Footstretcher - Ballet Foot Stretch 
The footstretcher is a new, easy and effective way to stretch the feet and legs. It helps in the process of the development of the arch of the foot by creating more leverage through the mid-foot and arch area and a greater degree of mobility for the feet. Furthermore, the footstretcher helps the dancer feel the maximum stretch of the knees, thighs and feet with the accompanying turnout of the hips. It stretches the foot further and lengthens the leg line. The footstretcher can also be used to mold pointe shoes the way you want. So you see, the footstretcher has many advantages as a tool for dancers.

Barre Stretch
Face the barre with your heels together and feet in a turned-out first position. Hold the barre and engage your core muscles. Slowly slide your right foot to the side by pressing the ball of your foot, the part of your foot between your toes and arch, into the floor as your heel lifts up. Slide further, lifting the ball higher but keeping the big toe on the floor. Hold for the count of 4. Slide your foot back to first position. Repeat 8 times. Then repeat this ballet foot stretch with the left foot.

Instep Stretch
Sit on a chair with feet flat on the floor in front of you. Take off your shoes and socks. Lift up your right foot and rest it on your left thigh. As you point your toes to the left, hold the foot firmly with both hands. Put light pressure on your instep (the bony arch on the top of your foot) to slowly stretch your foot for 10 seconds. Then let your foot relax and repeat the ballet foot stretch 4 times before switching feet.

Instep Press
Begin this ballet foot stretch by sitting in a chair with your bare feet on the ground. Hold on to the seat of your chair. Start with your right foot. Point and rest the tops of your toes on the floor. Keep your toes on the floor and move them back under the chair. Now turn your ankle towards the floor until you feel a stretch along the right instep. Hold for 10 seconds and then rest and repeat 4 times. Repeat this ballet foot stretch with the left foot.

Plantar Fascia Stretch
This ballet foot stretch has you sitting (bare feet) in a chair and resting your right foot on your left thigh, just like many of the previously described stretches.
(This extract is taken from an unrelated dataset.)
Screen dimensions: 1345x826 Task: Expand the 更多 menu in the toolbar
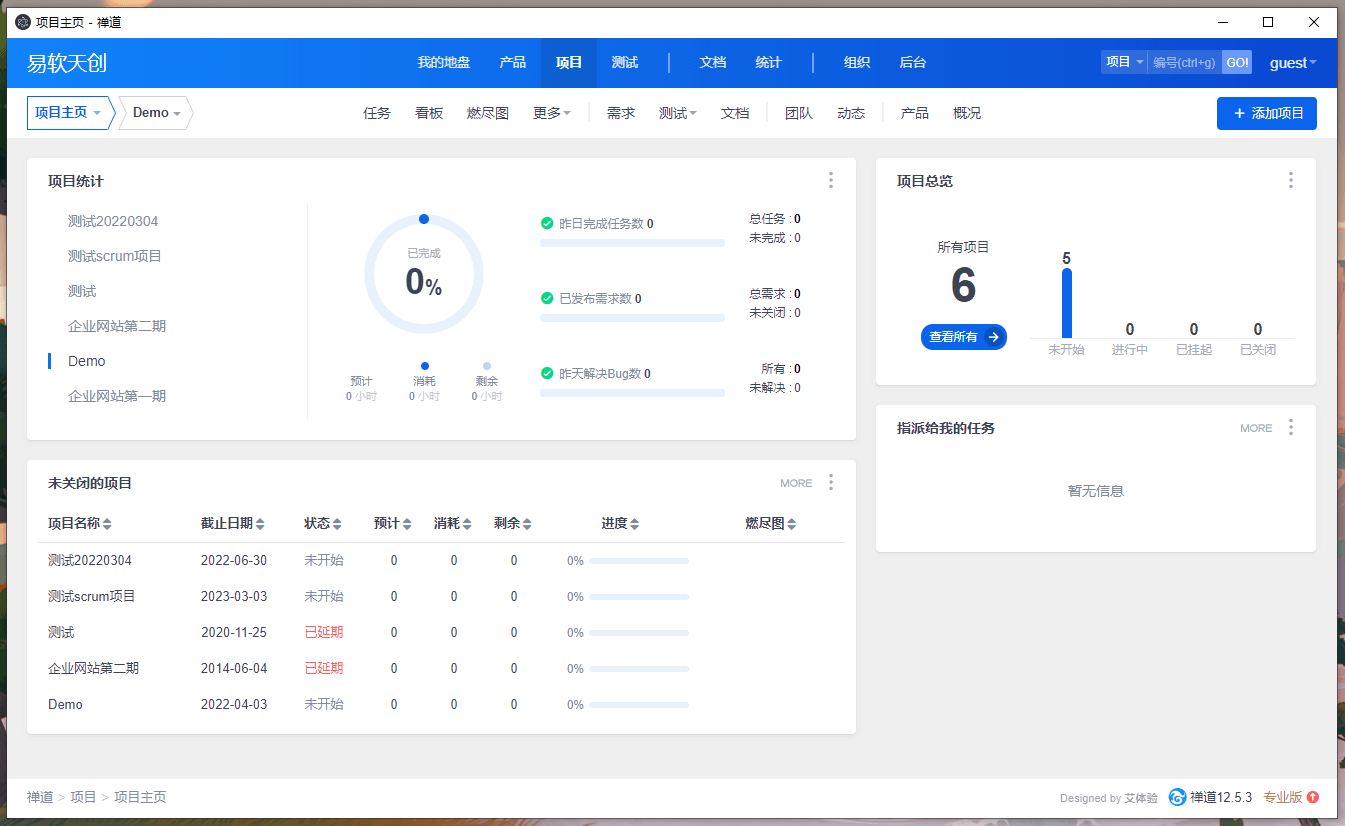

Hold your foot firmly with both hands and flex the foot, twisting at the ankle so the instep and toes point to the right. With your right hand, pull up gently on the toes so they point back towards the front of your right leg. Hold this ballet foot stretch for the count of 10. Then rest and repeat the stretch 4 times. Repeat this ballet foot stretch with the left foot.

Somethings to avoid while stretching:
Tucking your feet under large objects
Overstretching
Applying too much pressure


Ballet dancers need to stretch their feet to develop more flexibility. Finding easy and effective ways to do so allows dancers to gain that flexibility. The Ballet Foot Stretch is one way to deliver on that promise. Various stretches at the barre or by sitting on a chair can also add to helping improve the feet of dancers. It is important to be careful when using any number of stretching methods to ensure safe and effective ways to increase ballet foot stretch.